…new organisation formed to get them involved in oil and gas sector
By Navendra Seoraj
A GROUP of young people have pooled their resources and ideas together to form the Youth and Oil Association (YOA), which is aimed at empowering young entrepreneurs and professionals to take advantage of direct and indirect opportunities in the budding oil and gas sector.
Over the years, young people have been taking a front seat in development, so it was only fitting for them to feel the benefits from what is expected to be a massive petroleum industry.
“The YOA came about as a result of Guyana’s two richest resources, youth and oil, which we have in abundance…one is being explored and extracted and the other is yet to be explored and extracted, so we took it on ourselves to bring about something which young businesses and individuals are in need of,” said President of YOA, Dennon Lewis, during his remarks at the launch of the association, last Thursday.
The association is a Non-Governmental Organisation (NGO) and not-for-profit organisation, which was established to help youth-based businesses become more viable and sustainable, so that they can benefit from the various opportunities as well as the spill-offs from the oil industry.
Lewis said the association hopes to educate individuals on the direct and indirect benefits in oil and gas, and to advocate for the right policies, which would result in young people benefitting from the emerging industry. The YOA already intends on pushing for the implementation of the Local Content Policy which has been on the discussion table for a while.

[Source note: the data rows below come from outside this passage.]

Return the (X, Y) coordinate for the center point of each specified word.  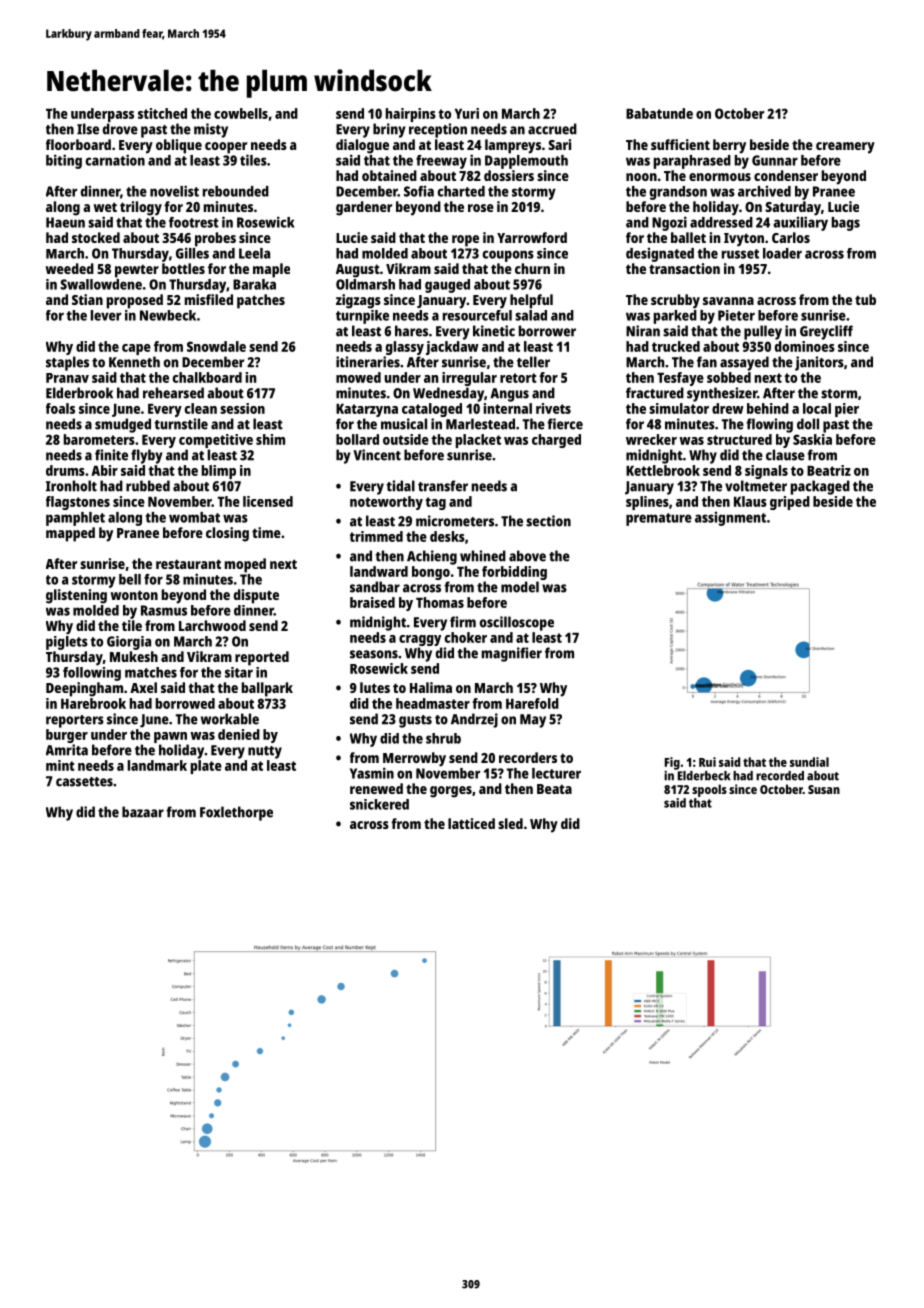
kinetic (494, 331)
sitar (239, 672)
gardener (364, 208)
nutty (265, 752)
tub (865, 299)
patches (261, 301)
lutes (375, 687)
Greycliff (826, 332)
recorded (780, 776)
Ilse (88, 129)
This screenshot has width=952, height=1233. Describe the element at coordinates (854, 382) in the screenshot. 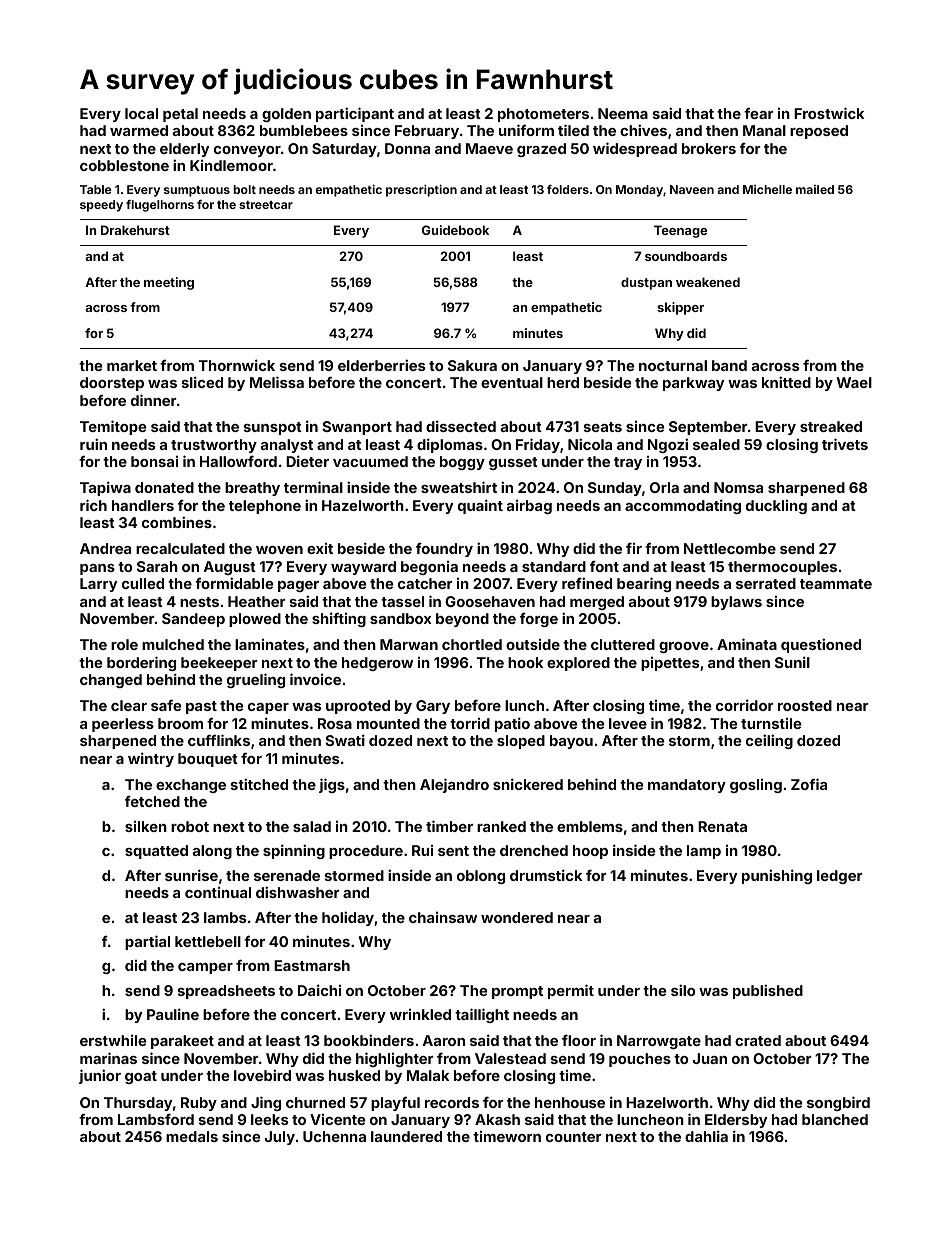

I see `Wael` at that location.
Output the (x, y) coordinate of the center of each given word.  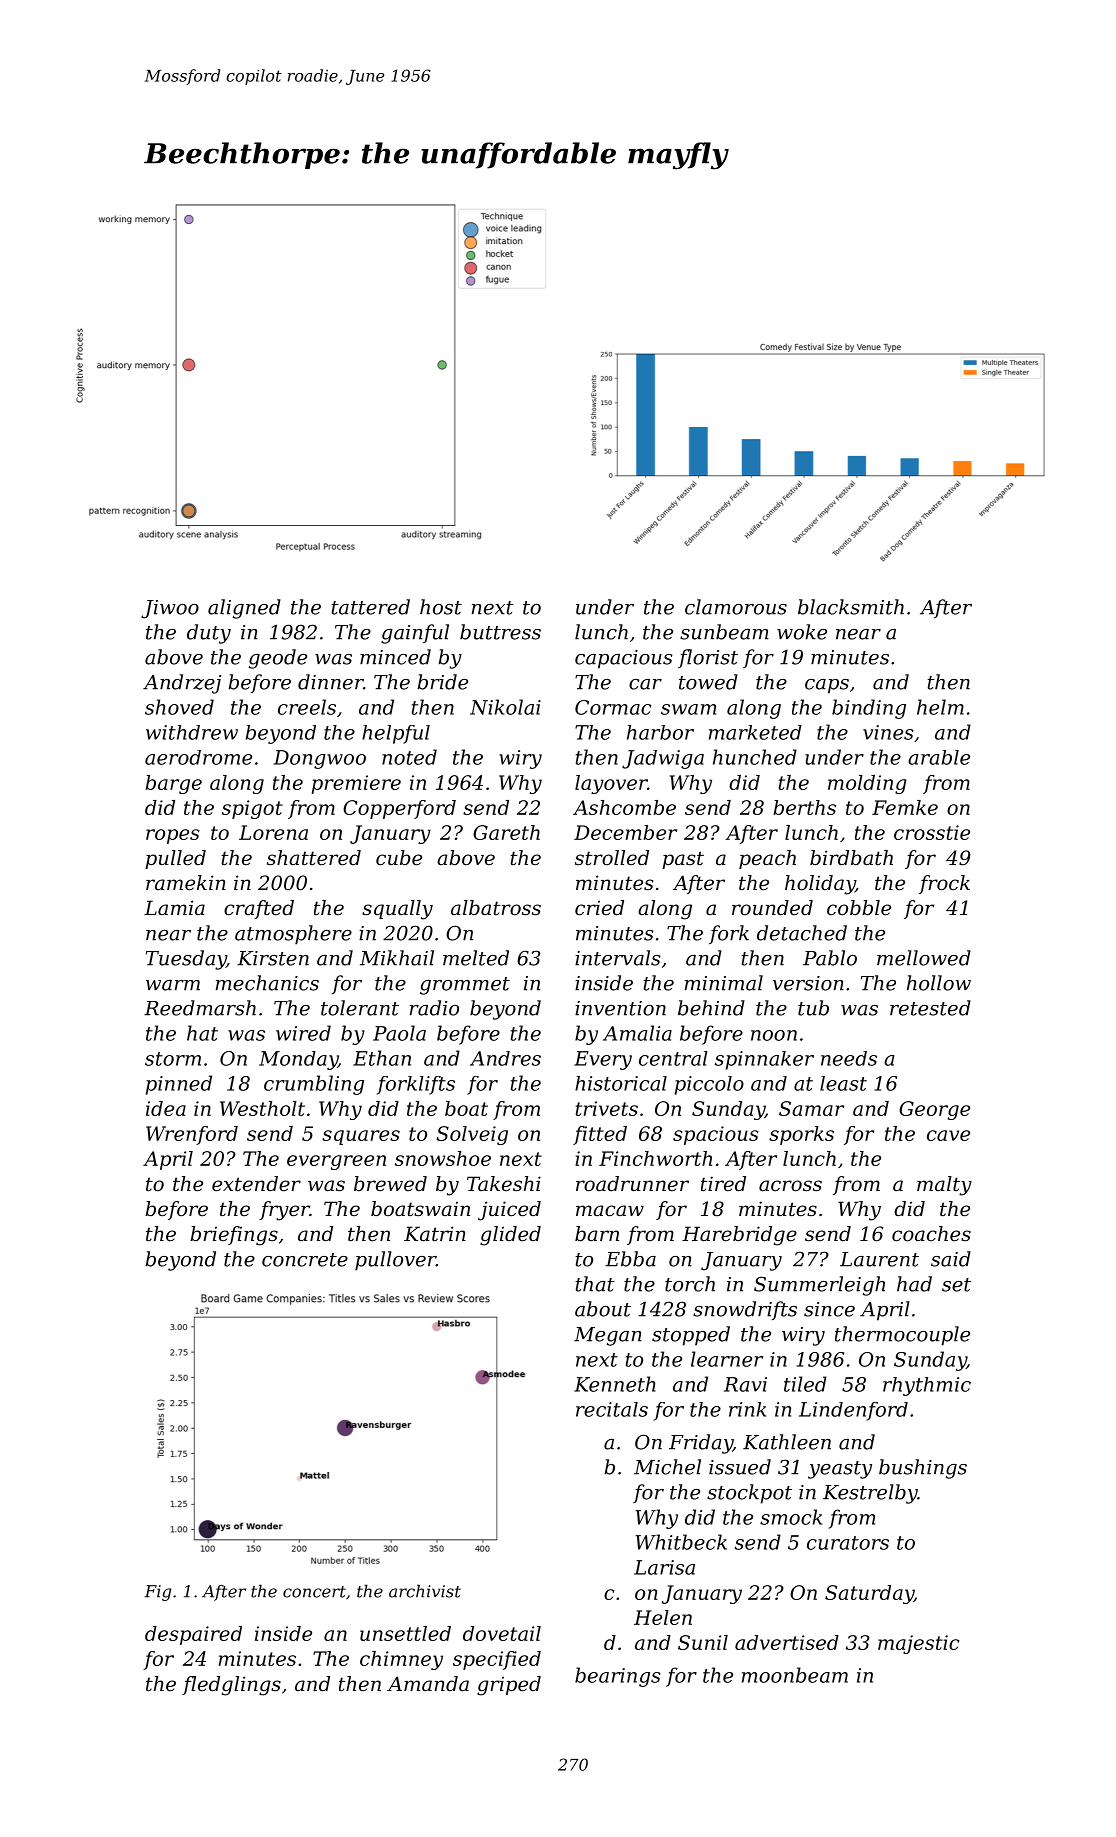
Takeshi (504, 1184)
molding (867, 784)
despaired (193, 1635)
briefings (234, 1236)
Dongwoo (320, 759)
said (951, 1259)
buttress (500, 632)
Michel (667, 1467)
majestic (918, 1644)
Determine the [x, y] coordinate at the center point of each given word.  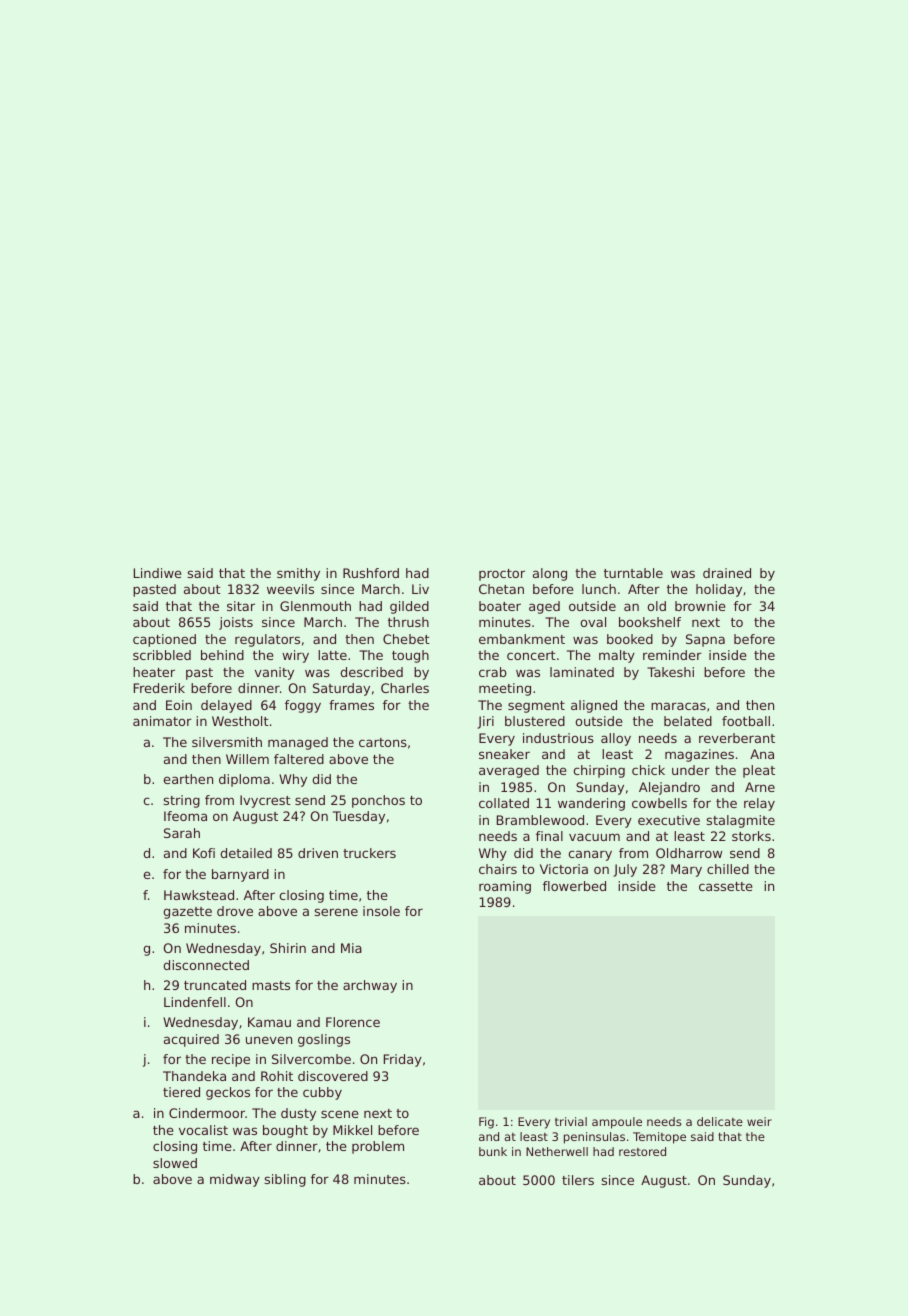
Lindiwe [158, 573]
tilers [578, 1180]
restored [642, 1151]
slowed [175, 1163]
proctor [502, 575]
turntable [633, 573]
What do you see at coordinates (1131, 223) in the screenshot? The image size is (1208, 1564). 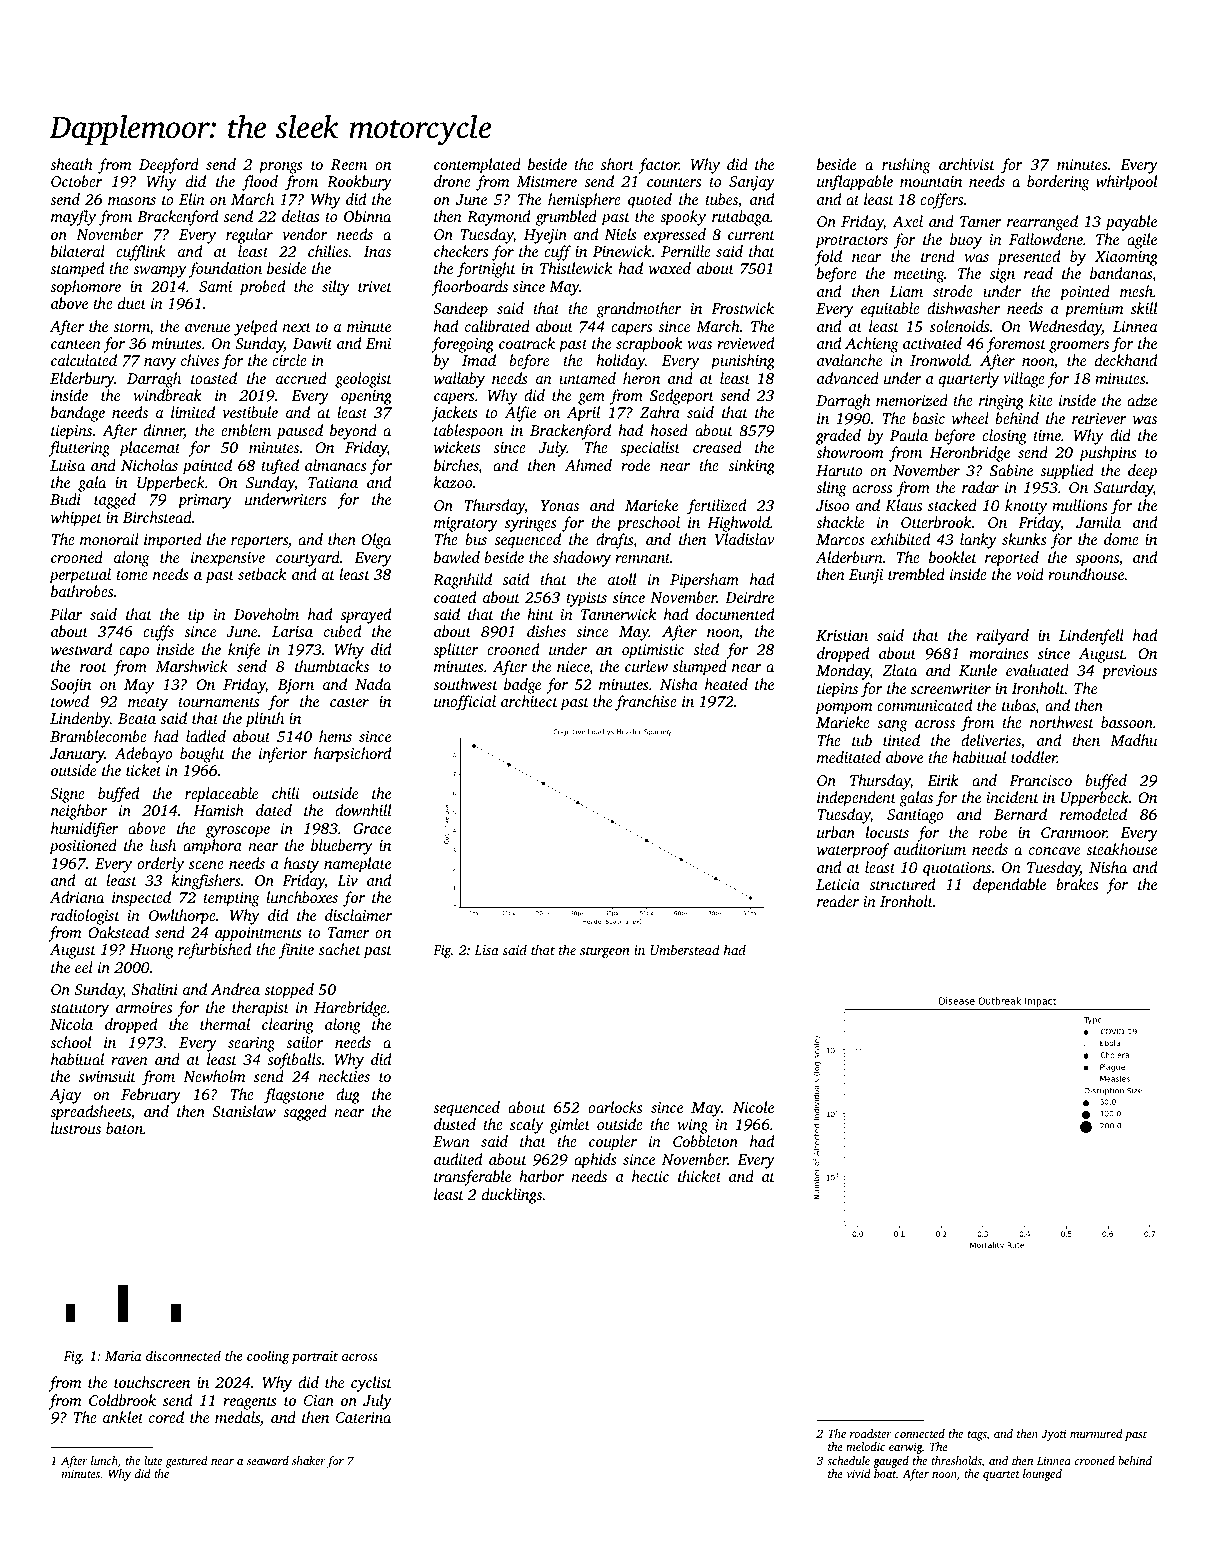 I see `payable` at bounding box center [1131, 223].
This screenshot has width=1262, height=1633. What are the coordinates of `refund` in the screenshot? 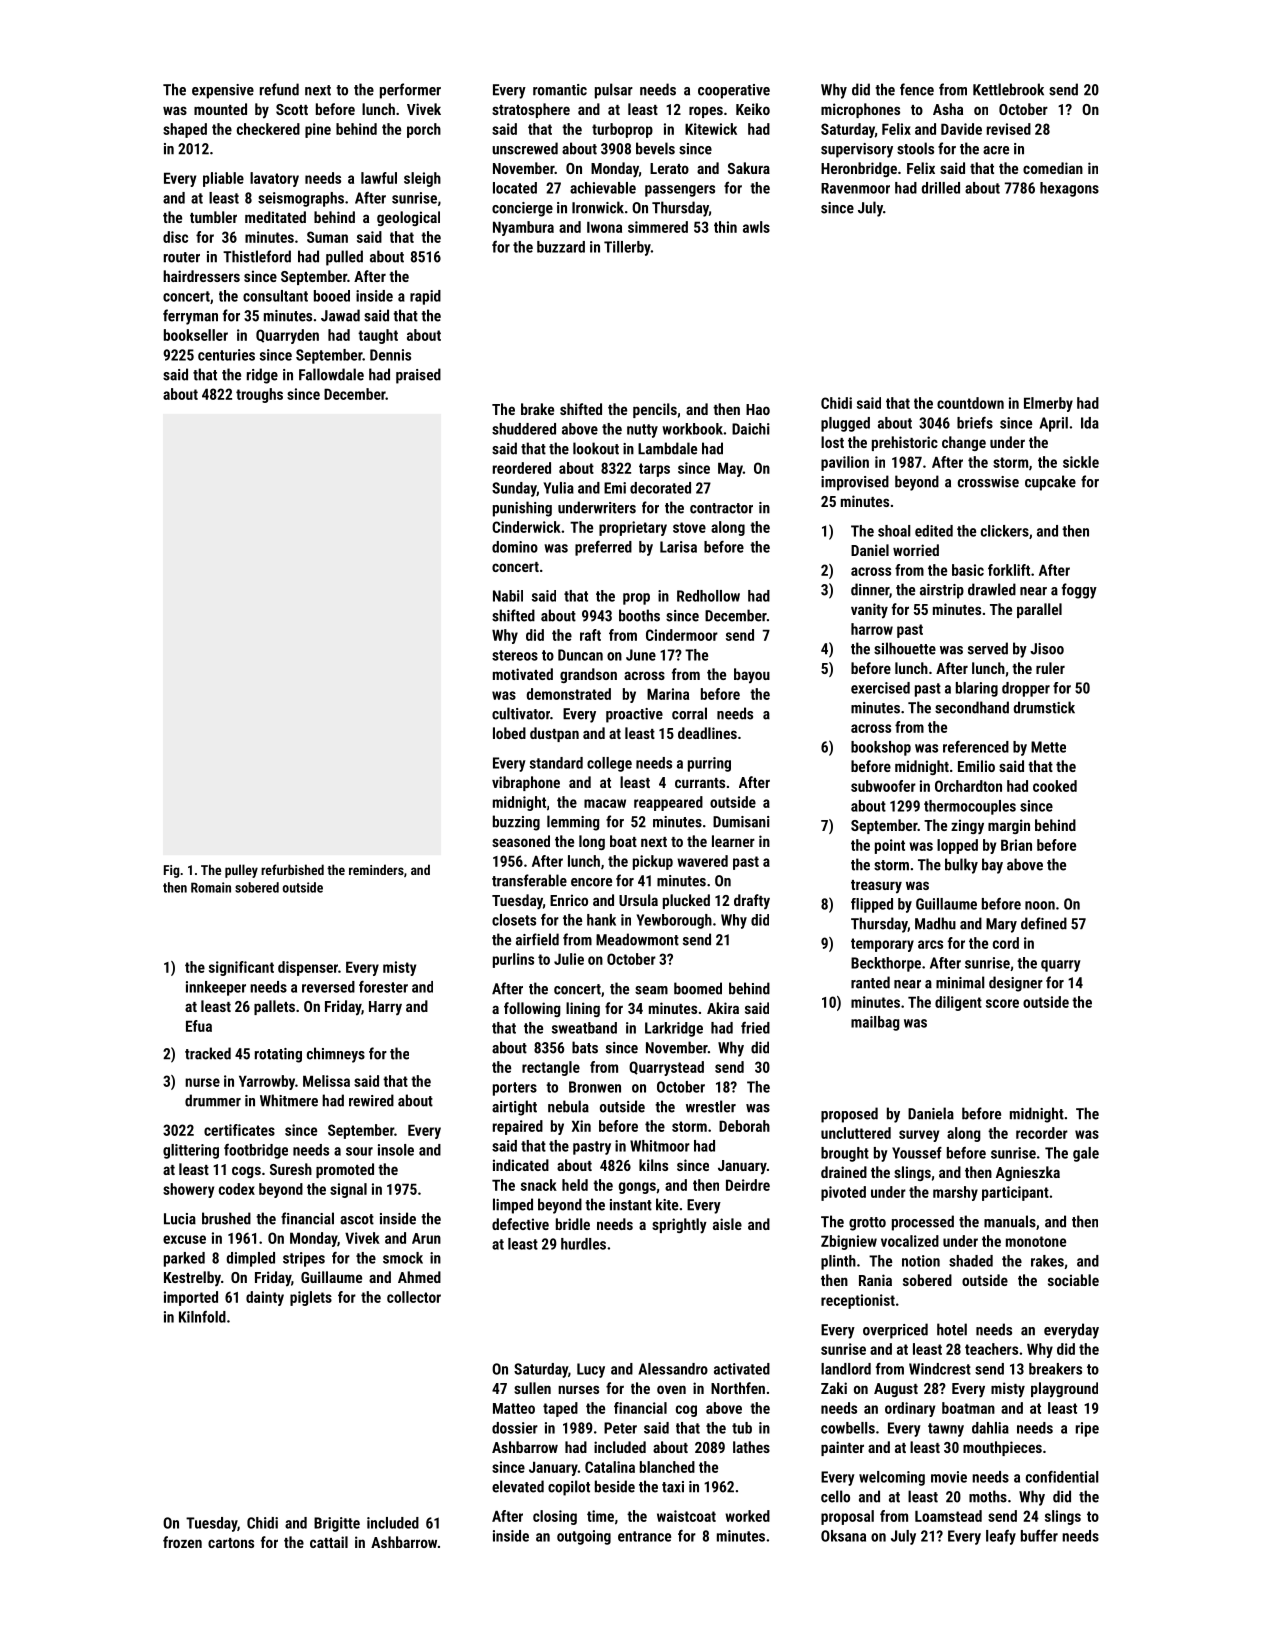 It's located at (279, 89).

As they push for local involvement, the group also intends on paying close attention to the reality that many young people are yet to understand the direct link between their ventures and the oil and gas sector. For instance, it is unclear how an entertainer brining artistes to Guyana or how someone in the transportation sector will benefit from the oil and gas sector.
“Our aim is to bring this information to the young people and assist them in getting the right standards and quality, the right certifications, so they can be competitive like the other businesses,” said Lewis.
The mission of the YOA is to create opportunities for Guyanese youth from oil and gas through education, advocacy and support.
YOA believes that by educating individuals about the oil sector, persons would be more equipped to benefit from the ripple effect of the sector and will be further empowered to cash in on the other opportunities available through indirect industries and sectors. The team, headed by a youth-centre executive body, will be working closely to provide support in the form of financing, coaching and technical expertise through partnerships with multiple organisations and companies.
“As it is right now we are in talks with local and international bodies which are in agreement with the calls for the association,” said Lewis, adding that the association is also engaging partners and organisations, which will offer technical services or provide capital for startup businesses.
One of the association’s affiliates, the Masterclass Institute, has already pledged $3M in scholarships for members of the association, who need training in the areas of entrepreneurship, technology, agriculture and leadership/management.
Another YOA affiliate, Kaizen Consultancy, has also offered to assist young people with the process of business registration and to guide them through the legal aspects of business in Guyana. “Young people are often discouraged from getting grants and funding because of the paperwork or they just find the process tedious… the consultancy company will help with things such as GRA, NIS and business registration so that every business that comes through is compliant with the local laws,” said Lewis.
The organisation, along with its affiliates, will also provide simplified information on oil and gas to its members. The association already has a total of 53 members from different regions and five affiliates.
Going forward in its first year, the association will be open and free so that young people could benefit from the services offered. From the second year, based on operation costs, there will be a membership fee. “We have members as far as Berbice…if we have thousands of young people we will consider having arms in various regions because if we put a cap we will limit persons,” said Lewis. To become a member of the YOA, persons must be between the ages of 16 and 35 years and must have a business or a business idea.
Legal Director of the YOA, Ayodele Roache, said persons have to be 18 years old to legally own a business, but the association has their limit at 16 years old because they intend on championing the call for the law to be changed. She said there is a lot to be done, but the association will “hit the ground running” and ensure that young people start seeing the benefits soon.